┌──

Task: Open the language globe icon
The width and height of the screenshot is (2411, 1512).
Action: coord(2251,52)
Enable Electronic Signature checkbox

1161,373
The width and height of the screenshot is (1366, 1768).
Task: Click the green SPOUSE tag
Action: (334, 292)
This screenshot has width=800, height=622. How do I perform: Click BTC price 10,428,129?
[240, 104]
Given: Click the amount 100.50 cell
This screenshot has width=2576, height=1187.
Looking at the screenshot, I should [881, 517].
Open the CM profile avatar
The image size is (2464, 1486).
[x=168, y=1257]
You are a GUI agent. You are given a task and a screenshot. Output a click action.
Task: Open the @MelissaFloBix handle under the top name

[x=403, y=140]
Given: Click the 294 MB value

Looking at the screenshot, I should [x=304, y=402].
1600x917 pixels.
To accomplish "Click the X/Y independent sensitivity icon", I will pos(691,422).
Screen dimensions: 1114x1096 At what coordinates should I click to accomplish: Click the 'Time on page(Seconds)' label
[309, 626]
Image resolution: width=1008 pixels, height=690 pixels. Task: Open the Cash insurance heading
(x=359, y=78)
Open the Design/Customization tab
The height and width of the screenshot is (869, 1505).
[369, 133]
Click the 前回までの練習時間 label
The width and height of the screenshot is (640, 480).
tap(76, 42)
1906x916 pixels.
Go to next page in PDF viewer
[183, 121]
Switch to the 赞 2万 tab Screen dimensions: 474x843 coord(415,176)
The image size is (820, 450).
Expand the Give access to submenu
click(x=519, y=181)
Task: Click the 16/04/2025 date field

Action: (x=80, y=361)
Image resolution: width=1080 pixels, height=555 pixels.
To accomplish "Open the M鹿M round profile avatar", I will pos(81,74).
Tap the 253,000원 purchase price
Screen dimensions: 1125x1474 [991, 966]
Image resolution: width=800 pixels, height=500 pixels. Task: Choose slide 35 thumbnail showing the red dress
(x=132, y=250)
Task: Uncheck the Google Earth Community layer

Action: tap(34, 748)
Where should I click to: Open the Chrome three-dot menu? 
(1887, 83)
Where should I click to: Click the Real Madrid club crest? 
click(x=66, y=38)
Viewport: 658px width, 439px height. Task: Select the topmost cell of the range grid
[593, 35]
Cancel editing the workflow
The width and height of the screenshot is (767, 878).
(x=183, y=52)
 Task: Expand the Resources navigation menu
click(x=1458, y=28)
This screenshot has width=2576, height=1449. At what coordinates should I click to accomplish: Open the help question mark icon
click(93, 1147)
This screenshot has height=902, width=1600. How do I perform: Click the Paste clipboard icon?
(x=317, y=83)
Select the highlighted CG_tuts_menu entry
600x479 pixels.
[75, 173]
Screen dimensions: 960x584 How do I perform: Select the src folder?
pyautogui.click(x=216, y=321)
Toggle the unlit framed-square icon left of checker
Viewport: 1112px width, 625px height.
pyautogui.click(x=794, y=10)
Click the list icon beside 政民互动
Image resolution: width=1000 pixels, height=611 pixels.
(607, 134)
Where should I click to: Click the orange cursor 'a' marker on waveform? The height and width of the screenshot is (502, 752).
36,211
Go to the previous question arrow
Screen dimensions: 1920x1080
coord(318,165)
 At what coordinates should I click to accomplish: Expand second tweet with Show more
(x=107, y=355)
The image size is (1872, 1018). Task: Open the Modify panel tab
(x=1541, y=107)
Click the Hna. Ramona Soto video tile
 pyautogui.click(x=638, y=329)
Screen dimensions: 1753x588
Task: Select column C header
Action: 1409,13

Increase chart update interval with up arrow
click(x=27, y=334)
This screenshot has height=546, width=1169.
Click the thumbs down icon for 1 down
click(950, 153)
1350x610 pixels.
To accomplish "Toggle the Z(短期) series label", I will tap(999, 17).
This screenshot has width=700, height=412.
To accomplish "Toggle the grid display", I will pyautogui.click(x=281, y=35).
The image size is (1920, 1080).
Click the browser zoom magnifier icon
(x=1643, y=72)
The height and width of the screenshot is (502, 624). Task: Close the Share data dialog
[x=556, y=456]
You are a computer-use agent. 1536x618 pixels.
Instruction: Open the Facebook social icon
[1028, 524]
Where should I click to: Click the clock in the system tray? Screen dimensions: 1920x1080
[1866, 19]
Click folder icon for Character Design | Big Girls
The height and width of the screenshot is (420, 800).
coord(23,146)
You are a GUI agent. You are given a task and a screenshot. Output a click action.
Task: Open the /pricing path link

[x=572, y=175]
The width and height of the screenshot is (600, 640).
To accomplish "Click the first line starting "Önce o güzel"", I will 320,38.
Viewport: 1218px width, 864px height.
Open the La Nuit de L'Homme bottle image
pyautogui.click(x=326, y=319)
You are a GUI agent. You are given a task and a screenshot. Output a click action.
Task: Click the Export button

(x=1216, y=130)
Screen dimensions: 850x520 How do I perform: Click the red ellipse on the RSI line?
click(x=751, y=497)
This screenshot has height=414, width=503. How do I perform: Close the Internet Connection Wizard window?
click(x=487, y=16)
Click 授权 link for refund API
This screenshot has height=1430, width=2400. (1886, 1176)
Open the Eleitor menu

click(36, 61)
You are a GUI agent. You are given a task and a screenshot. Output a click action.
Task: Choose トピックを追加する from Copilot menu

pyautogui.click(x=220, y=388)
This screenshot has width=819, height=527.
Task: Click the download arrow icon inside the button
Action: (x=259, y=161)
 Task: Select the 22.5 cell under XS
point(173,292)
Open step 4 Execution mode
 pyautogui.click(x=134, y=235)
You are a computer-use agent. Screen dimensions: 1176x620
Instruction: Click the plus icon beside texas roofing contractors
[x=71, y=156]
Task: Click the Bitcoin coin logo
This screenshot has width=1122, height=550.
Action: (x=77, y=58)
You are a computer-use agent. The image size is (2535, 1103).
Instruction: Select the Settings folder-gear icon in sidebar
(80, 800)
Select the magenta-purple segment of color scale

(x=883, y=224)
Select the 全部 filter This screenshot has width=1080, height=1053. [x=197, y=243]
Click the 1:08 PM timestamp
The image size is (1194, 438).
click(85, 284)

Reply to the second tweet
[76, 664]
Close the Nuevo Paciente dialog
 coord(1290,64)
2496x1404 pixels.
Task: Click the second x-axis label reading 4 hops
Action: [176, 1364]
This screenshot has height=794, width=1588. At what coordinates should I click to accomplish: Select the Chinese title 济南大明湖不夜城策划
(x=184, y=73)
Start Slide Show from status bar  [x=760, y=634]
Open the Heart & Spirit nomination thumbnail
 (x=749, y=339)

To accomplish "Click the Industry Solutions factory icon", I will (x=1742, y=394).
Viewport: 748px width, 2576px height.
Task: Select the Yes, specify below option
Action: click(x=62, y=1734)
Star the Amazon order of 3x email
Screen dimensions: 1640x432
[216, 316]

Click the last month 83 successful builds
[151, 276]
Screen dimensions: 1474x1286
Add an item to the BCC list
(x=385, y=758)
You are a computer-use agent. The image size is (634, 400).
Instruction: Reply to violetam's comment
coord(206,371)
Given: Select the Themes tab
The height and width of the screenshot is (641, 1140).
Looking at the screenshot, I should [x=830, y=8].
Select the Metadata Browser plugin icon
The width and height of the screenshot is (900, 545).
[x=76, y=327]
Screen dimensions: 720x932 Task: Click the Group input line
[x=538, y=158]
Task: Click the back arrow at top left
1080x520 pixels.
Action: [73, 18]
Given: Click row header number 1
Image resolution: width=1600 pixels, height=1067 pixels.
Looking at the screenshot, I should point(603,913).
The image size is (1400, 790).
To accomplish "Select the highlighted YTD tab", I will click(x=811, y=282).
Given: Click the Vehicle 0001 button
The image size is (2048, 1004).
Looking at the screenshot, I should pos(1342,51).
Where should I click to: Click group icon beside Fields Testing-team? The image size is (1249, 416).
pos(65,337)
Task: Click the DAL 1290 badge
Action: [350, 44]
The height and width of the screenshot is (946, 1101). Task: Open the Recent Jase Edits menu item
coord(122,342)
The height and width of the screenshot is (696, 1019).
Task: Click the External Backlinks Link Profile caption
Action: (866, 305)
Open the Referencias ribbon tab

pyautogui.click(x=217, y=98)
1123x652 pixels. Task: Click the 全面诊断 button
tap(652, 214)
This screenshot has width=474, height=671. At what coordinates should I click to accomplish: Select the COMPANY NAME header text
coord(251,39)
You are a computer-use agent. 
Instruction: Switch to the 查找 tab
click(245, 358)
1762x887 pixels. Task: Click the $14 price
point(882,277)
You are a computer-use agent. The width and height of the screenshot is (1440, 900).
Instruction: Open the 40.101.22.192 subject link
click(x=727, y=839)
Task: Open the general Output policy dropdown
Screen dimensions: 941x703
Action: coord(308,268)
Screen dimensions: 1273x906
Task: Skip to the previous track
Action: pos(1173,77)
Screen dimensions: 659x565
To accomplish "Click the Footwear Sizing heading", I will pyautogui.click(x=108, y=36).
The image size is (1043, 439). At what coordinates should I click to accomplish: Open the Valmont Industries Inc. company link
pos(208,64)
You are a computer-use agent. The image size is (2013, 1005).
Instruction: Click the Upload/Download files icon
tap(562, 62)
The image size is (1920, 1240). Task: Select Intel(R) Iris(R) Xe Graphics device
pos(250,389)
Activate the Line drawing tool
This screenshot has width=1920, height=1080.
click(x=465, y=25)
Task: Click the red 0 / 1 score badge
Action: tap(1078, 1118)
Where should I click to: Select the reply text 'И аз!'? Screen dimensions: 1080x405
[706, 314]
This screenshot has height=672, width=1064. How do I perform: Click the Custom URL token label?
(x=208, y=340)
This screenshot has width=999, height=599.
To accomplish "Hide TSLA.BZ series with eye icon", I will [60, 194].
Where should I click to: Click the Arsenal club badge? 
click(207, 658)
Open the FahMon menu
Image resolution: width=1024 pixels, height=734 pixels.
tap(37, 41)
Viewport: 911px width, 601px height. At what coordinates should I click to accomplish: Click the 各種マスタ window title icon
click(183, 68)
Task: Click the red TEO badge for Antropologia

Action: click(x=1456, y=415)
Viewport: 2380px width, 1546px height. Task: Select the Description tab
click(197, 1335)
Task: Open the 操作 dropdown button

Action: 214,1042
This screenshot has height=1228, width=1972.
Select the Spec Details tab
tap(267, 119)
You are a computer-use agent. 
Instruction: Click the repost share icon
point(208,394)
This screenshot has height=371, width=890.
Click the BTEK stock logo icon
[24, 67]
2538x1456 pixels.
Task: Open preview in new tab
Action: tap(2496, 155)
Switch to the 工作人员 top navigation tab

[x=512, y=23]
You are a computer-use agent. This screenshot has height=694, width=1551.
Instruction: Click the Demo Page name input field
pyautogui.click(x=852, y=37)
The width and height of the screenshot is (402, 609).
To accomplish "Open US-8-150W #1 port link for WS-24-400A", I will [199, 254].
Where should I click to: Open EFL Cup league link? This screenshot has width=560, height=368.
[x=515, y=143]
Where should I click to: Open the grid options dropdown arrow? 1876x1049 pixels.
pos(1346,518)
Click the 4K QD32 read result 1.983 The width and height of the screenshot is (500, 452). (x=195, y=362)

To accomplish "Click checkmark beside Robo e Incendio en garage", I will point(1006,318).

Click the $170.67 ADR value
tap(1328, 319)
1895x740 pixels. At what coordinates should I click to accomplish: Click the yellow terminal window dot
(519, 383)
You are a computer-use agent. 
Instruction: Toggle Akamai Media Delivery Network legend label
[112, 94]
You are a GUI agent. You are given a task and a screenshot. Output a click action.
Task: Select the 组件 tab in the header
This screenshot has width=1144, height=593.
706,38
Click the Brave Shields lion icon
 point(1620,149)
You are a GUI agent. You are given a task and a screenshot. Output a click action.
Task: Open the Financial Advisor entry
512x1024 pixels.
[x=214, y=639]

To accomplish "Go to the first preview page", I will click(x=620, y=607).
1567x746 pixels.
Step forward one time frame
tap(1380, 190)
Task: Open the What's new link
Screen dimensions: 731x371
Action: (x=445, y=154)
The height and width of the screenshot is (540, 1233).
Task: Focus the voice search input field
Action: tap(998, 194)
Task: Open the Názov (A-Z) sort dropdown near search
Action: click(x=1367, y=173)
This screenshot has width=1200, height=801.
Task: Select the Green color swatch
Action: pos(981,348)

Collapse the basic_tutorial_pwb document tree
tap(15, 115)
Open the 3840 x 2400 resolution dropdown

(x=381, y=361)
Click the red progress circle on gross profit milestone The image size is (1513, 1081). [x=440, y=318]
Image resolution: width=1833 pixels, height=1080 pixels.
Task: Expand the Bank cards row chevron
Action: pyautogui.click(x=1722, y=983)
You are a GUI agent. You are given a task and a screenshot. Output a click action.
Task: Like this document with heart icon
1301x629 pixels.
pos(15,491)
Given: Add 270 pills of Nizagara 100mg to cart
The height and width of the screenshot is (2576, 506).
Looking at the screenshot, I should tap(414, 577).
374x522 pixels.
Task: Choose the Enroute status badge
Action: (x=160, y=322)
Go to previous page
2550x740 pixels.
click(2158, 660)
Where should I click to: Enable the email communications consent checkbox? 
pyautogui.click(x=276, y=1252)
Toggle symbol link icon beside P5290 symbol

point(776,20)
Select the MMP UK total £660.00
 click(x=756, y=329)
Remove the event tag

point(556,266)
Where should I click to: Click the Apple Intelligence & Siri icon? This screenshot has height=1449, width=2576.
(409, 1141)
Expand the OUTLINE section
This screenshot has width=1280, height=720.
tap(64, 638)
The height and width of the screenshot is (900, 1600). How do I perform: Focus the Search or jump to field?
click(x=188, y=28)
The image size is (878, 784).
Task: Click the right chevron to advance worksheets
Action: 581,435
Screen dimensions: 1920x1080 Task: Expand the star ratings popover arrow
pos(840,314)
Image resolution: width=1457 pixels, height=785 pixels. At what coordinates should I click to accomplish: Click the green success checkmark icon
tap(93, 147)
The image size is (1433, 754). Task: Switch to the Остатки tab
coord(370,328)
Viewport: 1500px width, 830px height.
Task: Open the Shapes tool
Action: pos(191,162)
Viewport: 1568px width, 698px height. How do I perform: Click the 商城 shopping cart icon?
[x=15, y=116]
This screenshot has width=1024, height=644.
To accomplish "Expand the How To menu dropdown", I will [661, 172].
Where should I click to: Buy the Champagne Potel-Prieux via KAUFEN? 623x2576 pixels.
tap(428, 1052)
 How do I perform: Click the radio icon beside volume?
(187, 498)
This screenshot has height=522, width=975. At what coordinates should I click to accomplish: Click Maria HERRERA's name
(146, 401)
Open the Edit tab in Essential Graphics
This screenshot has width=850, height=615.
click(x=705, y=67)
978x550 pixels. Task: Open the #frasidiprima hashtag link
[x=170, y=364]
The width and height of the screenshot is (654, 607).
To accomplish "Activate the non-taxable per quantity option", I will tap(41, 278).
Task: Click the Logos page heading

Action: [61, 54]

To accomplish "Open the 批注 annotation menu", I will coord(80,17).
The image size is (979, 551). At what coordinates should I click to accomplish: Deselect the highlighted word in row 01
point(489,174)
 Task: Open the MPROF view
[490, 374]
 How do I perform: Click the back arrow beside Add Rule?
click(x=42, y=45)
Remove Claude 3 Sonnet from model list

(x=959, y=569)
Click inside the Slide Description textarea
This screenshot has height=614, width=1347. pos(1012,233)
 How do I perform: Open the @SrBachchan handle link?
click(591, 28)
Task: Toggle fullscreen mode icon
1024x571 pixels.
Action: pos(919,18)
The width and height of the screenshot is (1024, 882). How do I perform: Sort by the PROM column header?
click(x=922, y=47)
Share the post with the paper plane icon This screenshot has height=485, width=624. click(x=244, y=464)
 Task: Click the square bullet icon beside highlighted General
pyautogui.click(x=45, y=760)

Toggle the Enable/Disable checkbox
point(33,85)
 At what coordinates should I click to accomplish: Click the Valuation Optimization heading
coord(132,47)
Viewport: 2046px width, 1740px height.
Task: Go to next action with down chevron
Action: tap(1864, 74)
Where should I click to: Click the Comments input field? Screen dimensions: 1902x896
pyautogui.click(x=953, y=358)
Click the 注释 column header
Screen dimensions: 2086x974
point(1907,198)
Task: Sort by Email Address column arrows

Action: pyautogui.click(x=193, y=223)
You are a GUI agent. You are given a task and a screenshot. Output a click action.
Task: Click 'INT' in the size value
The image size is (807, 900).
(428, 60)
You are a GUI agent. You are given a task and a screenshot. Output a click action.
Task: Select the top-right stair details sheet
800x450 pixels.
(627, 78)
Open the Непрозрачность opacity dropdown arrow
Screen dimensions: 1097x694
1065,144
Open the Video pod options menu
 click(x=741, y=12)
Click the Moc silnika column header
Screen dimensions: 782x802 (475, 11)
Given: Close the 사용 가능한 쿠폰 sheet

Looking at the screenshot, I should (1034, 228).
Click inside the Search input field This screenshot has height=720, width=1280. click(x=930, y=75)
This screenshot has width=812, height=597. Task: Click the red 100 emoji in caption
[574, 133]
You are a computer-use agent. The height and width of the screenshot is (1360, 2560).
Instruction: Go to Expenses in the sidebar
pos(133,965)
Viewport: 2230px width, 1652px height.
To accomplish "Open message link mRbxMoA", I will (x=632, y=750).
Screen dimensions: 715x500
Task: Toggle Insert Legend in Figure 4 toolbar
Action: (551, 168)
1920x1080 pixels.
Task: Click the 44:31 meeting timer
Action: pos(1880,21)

└──

Aim:
Copy out the stretch of the records that opens with the line containing "Task: Open the What's new link" and closes with the line containing "point(556,266)", unchanged, and nothing else.

The solution:
Task: Open the What's new link
Screen dimensions: 731x371
Action: (x=445, y=154)
The height and width of the screenshot is (540, 1233).
Task: Focus the voice search input field
Action: tap(998, 194)
Task: Open the Názov (A-Z) sort dropdown near search
Action: click(x=1367, y=173)
This screenshot has width=1200, height=801.
Task: Select the Green color swatch
Action: pos(981,348)

Collapse the basic_tutorial_pwb document tree
tap(15, 115)
Open the 3840 x 2400 resolution dropdown

(x=381, y=361)
Click the red progress circle on gross profit milestone The image size is (1513, 1081). [x=440, y=318]
Image resolution: width=1833 pixels, height=1080 pixels.
Task: Expand the Bank cards row chevron
Action: pyautogui.click(x=1722, y=983)
You are a GUI agent. You are given a task and a screenshot. Output a click action.
Task: Like this document with heart icon
1301x629 pixels.
pos(15,491)
Given: Add 270 pills of Nizagara 100mg to cart
The height and width of the screenshot is (2576, 506).
Looking at the screenshot, I should tap(414, 577).
374x522 pixels.
Task: Choose the Enroute status badge
Action: (x=160, y=322)
Go to previous page
2550x740 pixels.
click(2158, 660)
Where should I click to: Enable the email communications consent checkbox? 
pyautogui.click(x=276, y=1252)
Toggle symbol link icon beside P5290 symbol

point(776,20)
Select the MMP UK total £660.00
 click(x=756, y=329)
Remove the event tag

point(556,266)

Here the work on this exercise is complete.